— EXERCISE AIM —
Reproduce verbatim the items starting at the line containing "You are a computer-use agent. 1242x784" and continuing through the last line of the items, including both ends.

··· SUPPLIED MATERIAL

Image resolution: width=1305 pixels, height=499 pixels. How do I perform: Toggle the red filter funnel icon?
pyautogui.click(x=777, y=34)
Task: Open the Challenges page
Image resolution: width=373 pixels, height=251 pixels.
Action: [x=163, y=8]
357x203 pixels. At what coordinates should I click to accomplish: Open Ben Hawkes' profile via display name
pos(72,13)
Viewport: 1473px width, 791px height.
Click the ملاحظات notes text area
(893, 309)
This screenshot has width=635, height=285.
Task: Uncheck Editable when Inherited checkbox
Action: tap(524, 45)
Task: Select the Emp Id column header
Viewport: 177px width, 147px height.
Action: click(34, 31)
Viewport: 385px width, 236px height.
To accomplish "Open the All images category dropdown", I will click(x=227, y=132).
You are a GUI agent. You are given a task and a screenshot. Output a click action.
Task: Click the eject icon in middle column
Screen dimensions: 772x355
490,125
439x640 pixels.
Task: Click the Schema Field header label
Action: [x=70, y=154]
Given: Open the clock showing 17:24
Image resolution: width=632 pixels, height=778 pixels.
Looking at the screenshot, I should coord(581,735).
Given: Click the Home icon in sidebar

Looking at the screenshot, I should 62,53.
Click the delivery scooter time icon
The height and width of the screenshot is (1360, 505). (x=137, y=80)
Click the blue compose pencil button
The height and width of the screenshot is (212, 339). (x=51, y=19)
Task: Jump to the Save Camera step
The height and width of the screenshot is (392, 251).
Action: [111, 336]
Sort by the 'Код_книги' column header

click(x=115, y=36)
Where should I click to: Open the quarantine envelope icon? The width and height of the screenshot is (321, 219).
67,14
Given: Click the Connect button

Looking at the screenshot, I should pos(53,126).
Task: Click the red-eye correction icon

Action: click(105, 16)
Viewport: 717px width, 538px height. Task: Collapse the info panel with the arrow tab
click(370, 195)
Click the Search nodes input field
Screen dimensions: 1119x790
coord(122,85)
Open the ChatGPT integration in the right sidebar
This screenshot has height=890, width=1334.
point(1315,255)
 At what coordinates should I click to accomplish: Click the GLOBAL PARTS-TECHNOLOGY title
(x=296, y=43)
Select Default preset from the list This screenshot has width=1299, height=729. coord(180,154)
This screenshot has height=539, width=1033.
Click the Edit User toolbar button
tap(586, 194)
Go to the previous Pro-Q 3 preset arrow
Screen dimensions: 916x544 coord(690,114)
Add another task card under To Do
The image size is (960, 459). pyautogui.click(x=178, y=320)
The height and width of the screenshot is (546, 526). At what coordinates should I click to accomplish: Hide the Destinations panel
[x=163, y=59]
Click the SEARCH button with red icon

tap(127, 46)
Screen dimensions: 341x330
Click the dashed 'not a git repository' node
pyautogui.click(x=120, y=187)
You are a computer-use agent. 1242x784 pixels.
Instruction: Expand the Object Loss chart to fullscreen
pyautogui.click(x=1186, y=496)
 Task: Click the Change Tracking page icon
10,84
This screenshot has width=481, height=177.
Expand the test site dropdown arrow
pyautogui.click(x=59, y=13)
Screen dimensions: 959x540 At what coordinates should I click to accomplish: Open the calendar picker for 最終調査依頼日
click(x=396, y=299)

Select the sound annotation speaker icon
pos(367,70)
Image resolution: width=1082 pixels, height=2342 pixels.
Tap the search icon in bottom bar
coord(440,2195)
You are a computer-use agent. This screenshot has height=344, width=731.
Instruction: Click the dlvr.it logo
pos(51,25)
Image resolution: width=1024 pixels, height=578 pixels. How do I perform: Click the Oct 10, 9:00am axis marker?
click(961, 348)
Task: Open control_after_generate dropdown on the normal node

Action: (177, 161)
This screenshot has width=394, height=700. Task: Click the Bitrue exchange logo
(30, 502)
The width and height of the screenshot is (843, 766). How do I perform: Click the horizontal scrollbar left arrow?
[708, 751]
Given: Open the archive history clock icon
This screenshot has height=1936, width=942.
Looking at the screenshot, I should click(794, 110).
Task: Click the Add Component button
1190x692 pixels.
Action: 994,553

······

— EXERCISE OUTPUT —
You are a computer-use agent. 1242x784 pixels.
Instruction: Expand the Object Loss chart to fullscreen
pyautogui.click(x=1186, y=496)
 Task: Click the Change Tracking page icon
10,84
This screenshot has width=481, height=177.
Expand the test site dropdown arrow
pyautogui.click(x=59, y=13)
Screen dimensions: 959x540 At what coordinates should I click to accomplish: Open the calendar picker for 最終調査依頼日
click(x=396, y=299)

Select the sound annotation speaker icon
pos(367,70)
Image resolution: width=1082 pixels, height=2342 pixels.
Tap the search icon in bottom bar
coord(440,2195)
You are a computer-use agent. This screenshot has height=344, width=731.
Instruction: Click the dlvr.it logo
pos(51,25)
Image resolution: width=1024 pixels, height=578 pixels. How do I perform: Click the Oct 10, 9:00am axis marker?
click(961, 348)
Task: Open control_after_generate dropdown on the normal node

Action: (177, 161)
This screenshot has width=394, height=700. Task: Click the Bitrue exchange logo
(30, 502)
The width and height of the screenshot is (843, 766). How do I perform: Click the horizontal scrollbar left arrow?
[708, 751]
Given: Open the archive history clock icon
This screenshot has height=1936, width=942.
Looking at the screenshot, I should click(794, 110).
Task: Click the Add Component button
1190x692 pixels.
Action: 994,553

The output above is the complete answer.